Assigned task:
For this exercise, return exactly the lines of the material below that begin at the one with "Task: Open the ハードウェア Radeon RX550 dropdown" and stop after the one with "This screenshot has height=589, width=890.".

● ● ● ●

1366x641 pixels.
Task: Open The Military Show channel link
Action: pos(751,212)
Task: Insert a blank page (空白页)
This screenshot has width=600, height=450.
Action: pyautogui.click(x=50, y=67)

● ● ● ●

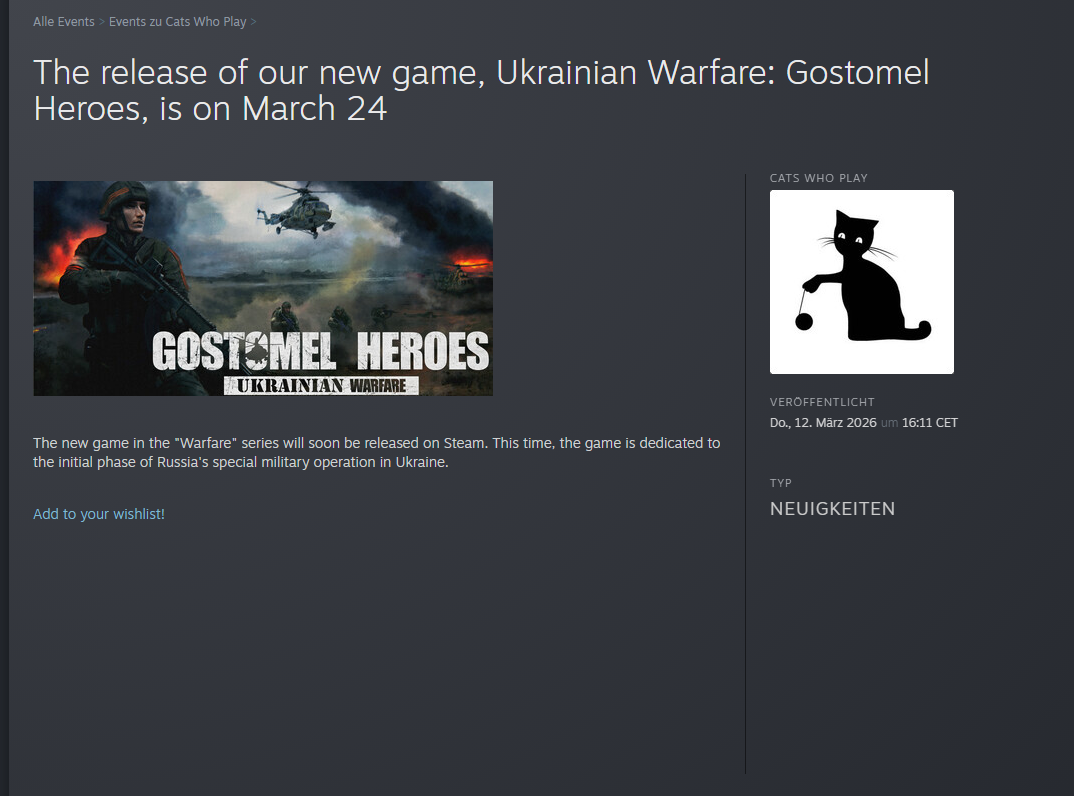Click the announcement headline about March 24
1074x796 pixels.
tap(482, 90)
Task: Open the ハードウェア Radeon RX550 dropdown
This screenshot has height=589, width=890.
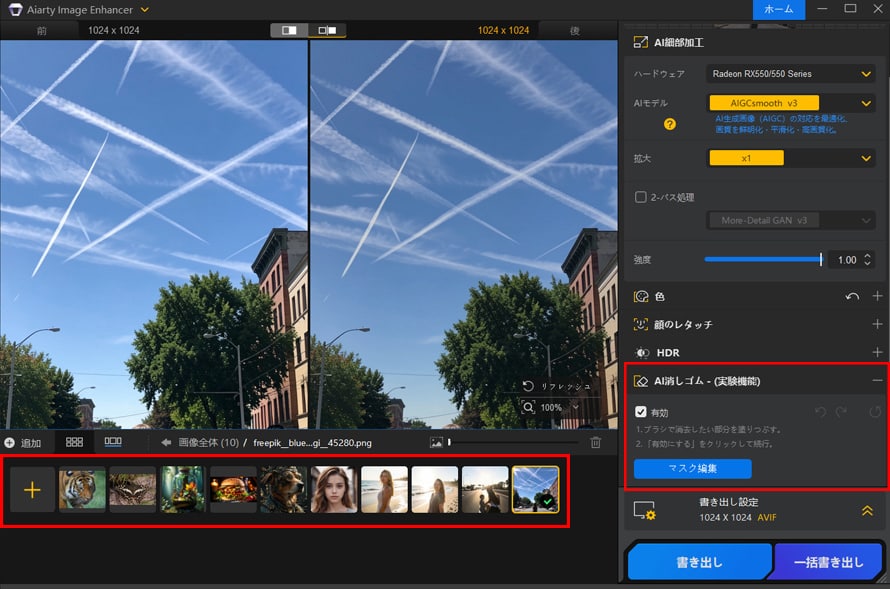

● ● ● ●

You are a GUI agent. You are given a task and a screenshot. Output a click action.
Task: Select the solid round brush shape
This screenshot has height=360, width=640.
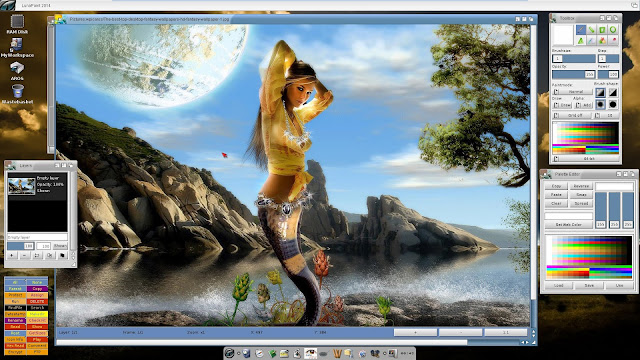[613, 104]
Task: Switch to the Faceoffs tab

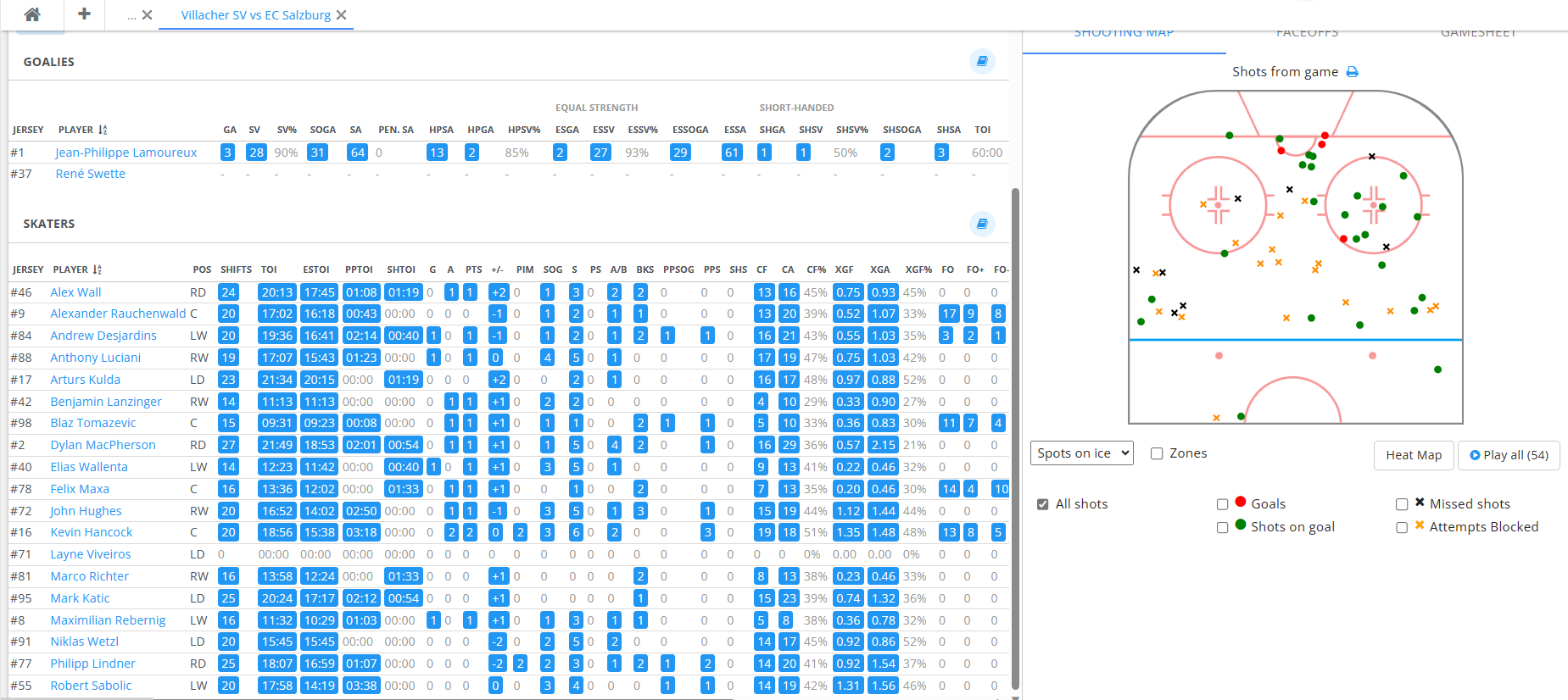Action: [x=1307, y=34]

● ● ● ●

Task output:
Task: Open the ハードウェア Radeon RX550 dropdown
This screenshot has height=589, width=890.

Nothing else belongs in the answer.